Work request >> Each line of the data below holding the word "computer" must be copied.

(Given entries begins)

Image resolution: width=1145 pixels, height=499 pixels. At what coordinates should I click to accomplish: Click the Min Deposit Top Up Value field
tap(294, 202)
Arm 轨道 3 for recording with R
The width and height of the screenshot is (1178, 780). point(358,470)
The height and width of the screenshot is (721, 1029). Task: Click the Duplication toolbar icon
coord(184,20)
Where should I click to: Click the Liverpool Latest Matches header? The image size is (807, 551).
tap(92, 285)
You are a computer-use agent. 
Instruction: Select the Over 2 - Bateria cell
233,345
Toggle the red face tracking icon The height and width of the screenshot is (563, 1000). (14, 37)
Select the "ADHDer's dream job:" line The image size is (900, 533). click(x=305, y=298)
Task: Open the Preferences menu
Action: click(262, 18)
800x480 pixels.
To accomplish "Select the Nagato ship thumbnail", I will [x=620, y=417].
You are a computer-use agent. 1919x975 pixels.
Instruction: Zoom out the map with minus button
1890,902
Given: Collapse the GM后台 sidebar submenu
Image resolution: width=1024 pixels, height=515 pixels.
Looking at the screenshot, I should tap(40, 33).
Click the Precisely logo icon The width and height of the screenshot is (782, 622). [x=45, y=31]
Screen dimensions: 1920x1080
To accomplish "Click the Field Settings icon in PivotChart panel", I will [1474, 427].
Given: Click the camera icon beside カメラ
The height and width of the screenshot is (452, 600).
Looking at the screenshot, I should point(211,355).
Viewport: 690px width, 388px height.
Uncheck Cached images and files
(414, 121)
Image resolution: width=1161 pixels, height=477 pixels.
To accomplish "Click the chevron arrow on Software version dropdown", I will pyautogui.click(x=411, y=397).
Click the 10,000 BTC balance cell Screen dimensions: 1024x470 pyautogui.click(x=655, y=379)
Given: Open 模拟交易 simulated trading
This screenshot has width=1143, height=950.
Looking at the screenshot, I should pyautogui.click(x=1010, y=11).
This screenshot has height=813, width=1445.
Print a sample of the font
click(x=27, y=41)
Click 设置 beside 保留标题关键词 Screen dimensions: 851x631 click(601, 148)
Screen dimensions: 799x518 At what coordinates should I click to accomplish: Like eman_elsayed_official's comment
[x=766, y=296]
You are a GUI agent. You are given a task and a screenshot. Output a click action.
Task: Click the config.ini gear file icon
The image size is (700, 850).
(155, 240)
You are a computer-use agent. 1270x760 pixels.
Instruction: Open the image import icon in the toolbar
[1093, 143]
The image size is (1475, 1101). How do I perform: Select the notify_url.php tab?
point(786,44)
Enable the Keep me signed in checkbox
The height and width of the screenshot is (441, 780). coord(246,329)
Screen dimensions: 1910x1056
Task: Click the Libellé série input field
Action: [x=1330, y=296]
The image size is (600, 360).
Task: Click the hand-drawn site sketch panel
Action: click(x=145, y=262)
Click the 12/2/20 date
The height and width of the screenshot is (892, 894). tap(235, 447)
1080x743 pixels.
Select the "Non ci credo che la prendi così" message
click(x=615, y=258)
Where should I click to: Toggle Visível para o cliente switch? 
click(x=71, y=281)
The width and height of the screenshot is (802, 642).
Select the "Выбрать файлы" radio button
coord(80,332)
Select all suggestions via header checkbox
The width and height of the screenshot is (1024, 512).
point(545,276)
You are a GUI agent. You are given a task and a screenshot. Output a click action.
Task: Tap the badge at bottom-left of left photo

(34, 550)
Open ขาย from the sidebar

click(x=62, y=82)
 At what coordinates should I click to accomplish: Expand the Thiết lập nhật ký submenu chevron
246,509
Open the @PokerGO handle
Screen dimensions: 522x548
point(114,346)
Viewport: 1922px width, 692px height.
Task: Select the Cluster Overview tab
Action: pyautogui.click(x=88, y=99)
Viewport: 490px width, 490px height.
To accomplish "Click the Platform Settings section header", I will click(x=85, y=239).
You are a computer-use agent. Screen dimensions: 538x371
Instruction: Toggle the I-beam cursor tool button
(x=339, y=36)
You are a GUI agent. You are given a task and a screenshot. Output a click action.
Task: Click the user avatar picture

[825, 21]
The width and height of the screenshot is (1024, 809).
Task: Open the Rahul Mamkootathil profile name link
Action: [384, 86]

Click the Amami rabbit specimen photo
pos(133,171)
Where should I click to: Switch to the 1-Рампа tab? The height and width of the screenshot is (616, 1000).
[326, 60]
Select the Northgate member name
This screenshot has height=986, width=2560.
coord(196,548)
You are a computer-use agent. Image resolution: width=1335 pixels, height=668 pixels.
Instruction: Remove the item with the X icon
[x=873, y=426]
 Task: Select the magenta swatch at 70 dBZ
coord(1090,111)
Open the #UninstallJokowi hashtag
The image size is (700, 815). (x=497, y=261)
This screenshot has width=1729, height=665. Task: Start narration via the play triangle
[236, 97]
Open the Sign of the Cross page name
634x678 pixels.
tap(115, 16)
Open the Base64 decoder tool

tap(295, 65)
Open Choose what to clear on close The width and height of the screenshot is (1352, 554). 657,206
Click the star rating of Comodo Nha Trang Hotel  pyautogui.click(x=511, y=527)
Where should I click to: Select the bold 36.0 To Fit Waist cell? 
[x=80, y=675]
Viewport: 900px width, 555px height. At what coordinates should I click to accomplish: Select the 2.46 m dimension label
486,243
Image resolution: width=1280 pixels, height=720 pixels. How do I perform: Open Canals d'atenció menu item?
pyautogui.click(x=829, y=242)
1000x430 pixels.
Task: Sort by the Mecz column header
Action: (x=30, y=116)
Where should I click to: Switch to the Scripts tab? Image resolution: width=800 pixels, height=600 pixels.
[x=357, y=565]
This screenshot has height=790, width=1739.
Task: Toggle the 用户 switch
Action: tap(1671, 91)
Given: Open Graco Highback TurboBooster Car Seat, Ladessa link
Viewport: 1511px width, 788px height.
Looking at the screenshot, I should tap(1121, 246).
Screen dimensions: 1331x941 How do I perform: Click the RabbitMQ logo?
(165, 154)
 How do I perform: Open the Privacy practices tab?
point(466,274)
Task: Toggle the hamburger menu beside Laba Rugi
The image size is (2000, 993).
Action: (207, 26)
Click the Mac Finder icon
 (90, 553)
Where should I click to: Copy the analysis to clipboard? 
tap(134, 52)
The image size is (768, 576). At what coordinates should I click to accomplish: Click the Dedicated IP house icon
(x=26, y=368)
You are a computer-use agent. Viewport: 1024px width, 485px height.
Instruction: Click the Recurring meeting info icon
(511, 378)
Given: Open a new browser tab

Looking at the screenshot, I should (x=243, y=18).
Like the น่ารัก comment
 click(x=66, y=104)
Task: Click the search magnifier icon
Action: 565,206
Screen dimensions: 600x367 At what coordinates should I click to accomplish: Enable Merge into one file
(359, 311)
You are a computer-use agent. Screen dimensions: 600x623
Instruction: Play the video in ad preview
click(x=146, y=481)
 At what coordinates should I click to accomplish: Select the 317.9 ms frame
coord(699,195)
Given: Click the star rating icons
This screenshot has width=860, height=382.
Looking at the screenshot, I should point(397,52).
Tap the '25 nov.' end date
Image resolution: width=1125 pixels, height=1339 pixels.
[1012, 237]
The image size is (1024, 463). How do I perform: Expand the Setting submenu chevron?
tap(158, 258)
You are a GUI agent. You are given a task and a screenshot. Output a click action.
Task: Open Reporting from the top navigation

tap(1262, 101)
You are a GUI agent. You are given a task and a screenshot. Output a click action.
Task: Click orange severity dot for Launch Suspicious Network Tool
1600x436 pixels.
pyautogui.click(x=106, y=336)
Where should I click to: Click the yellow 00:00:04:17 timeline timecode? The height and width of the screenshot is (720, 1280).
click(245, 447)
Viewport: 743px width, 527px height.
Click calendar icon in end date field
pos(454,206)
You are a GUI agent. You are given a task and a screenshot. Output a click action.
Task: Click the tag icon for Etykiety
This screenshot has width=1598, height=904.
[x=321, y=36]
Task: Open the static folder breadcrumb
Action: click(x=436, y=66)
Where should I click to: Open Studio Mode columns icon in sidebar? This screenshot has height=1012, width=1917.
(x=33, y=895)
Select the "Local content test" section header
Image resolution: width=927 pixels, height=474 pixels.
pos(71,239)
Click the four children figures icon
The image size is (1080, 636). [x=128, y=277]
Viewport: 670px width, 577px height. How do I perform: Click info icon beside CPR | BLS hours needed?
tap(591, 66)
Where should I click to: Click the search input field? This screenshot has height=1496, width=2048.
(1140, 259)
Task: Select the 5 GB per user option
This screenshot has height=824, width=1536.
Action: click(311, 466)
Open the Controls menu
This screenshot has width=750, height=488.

(Given entries ends)

Response area >>
You are a computer-use agent. 
You are a computer-use agent. 1919x975 pixels.
You are a computer-use agent. 1270x760 pixels.
You are a computer-use agent. Screen dimensions: 538x371
You are a computer-use agent. Image resolution: width=1335 pixels, height=668 pixels.
You are a computer-use agent. Viewport: 1024px width, 485px height.
You are a computer-use agent. Screen dimensions: 600x623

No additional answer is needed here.